“WHAT was he thinking?” That’s the question columnists, talking heads and my (mostly female) friends have been asking about Representative Anthony D. Weiner of New York, who announced Thursday that he would resign, just over a week after admitting he’d sent sexually explicit photographs and messages to women over the Internet.
Sadly, that question has been asked of a dizzying number of unfaithful men in recent memory: Arnold Schwarzenegger, Dominique Strauss-Kahn, Mark Sanford, John Ensign, John Edwards, Eliot Spitzer, Newt Gingrich, Bill Clinton ... the list goes on and on.
The conventional answer is that when it comes to sex, a certain kind of man, no matter how intelligent, doesn’t think at all; he just acts. Somehow a need for sexual conquest, female adulation and illicit and risky liaisons seems to go along with drive, ambition and confidence in the “alpha male.” And even if we denounce him and hound him from office, we tend to accept the idea that power accentuates the lusty nature of men.
This conception of masculinity is relatively new, however. For most of Western history, the primary and most valued characteristic of manhood was self-mastery. Late antique and Roman writers, like Plutarch, lauded men for their ability to resist sexual temptation and control bodily desire through force of will and intellect. Too much sex was thought to weaken men: a late-15th-century poem mocks an otherwise respectable but overly sexually active burgess who has “wasted and spent” his “substance” until there is “naught left but empty skin and bone.”
Rampant sexuality was something men were supposed to grow out of: in medieval political theory, young male bodies were used as symbols of badly run kingdoms. A man who indulged in excessive eating, drinking, sleeping or sex — who failed to “rule himself” — was considered unfit to rule his household, much less a polity.

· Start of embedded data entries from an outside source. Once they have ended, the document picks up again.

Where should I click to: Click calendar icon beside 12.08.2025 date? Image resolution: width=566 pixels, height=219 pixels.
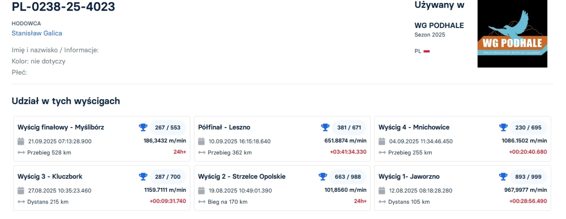point(382,191)
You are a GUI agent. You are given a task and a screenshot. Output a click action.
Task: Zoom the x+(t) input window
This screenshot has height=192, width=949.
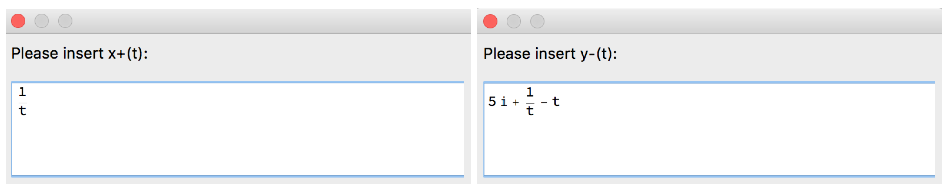click(65, 21)
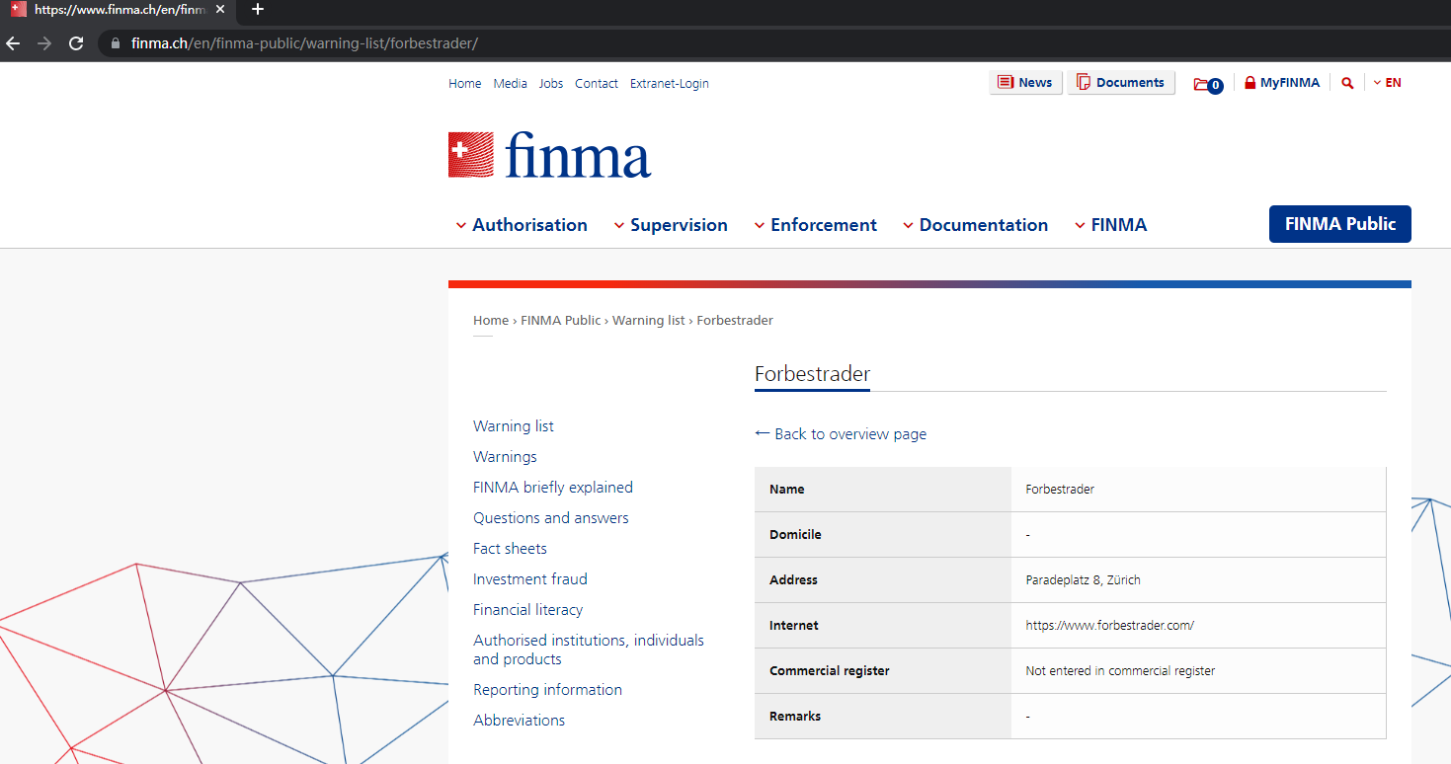
Task: Open Investment fraud sidebar link
Action: (x=530, y=579)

Far from seeming “manly,” aggressive sexuality was associated with women. In contrast to the Victorian view of women that is still influential today, ancient and medieval writers described women as consumed by lust and sexual desire. In 1433, officials in Florence charged with regulating women’s dress and behavior sought “to restrain the barbarous and irrepressible bestiality of women who, not mindful of the weakness of their nature, forgetting that they are subject to their husbands, and transforming their perverse sense into a reprobate and diabolical nature, force their husbands with their honeyed poison to submit to them.”

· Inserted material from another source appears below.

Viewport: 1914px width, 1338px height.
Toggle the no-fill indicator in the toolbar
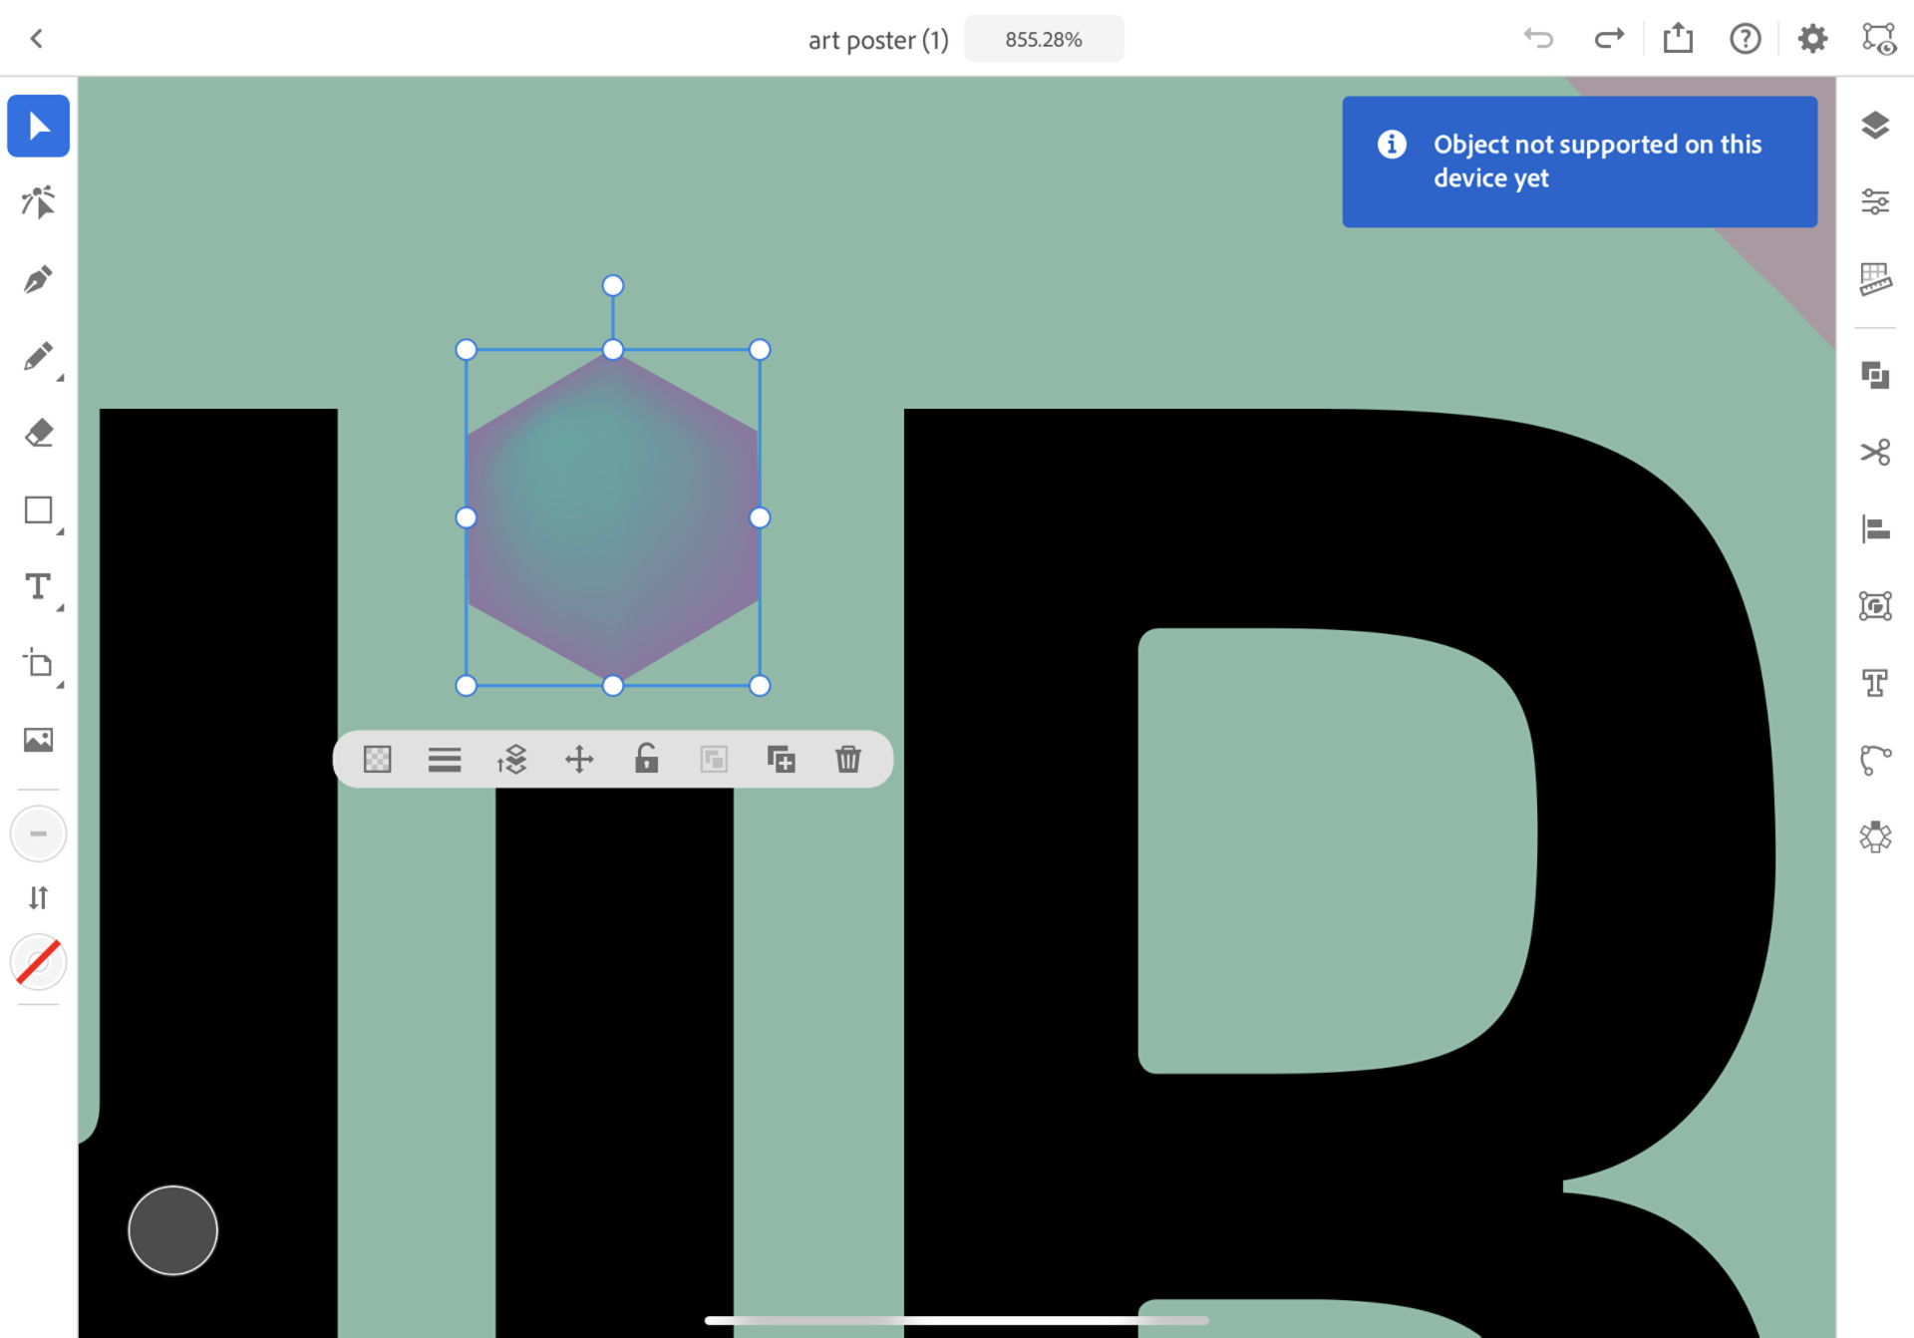(38, 962)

Because of this association of sexuality with femaleness, men who failed to control their sexual urges or were susceptible to feminine attractions found their masculinity challenged. Marc Antony was roundly mocked as having been “softened and effeminized” by his desire for Cleopatra. When the king and war hero Pedro II of Aragon spent the night before a battle not in prayer or council but in bed with a woman, he was labeled effeminate.
Few of us would wish to revive these notions or endorse medieval misogyny. But in the face of recent revelations about the reckless and self-indulgent sexual conduct of so many of our elected officials, it may be worth recalling that sexual restraint rather than sexual prowess was once the measure of a man.
How and why have we moved so far from this ideal? Why do so many powerful men take sexual risks that destroy their families and careers? Contemporary worship of youth is one explanation: rather than shunning the idea of childishness, many adults, male and female, now spend much of their time clinging to an illusory and endless adolescence. The ability to be a “player” well into middle age thus becomes a point of pride, rather than shame, for the modern man. Perhaps the erosion of men’s exclusive status as breadwinners and heads of households also figures in: when one no longer “rules the household,” there may be less motivation for or satisfaction in “ruling oneself.”
But in the face of recent headlines I find myself less inclined to analyze or excuse current mores than to echo medieval ones. The critics of Pedro II of Aragon would have turned Arnold Schwarzenegger’s own words against him and his kind: Who are the girlie men now?
Sara Lipton, an associate professor of history at the State University of New York, Stony Brook, is a fellow at the Cullman Center for Scholars and Writers at the New York Public Library.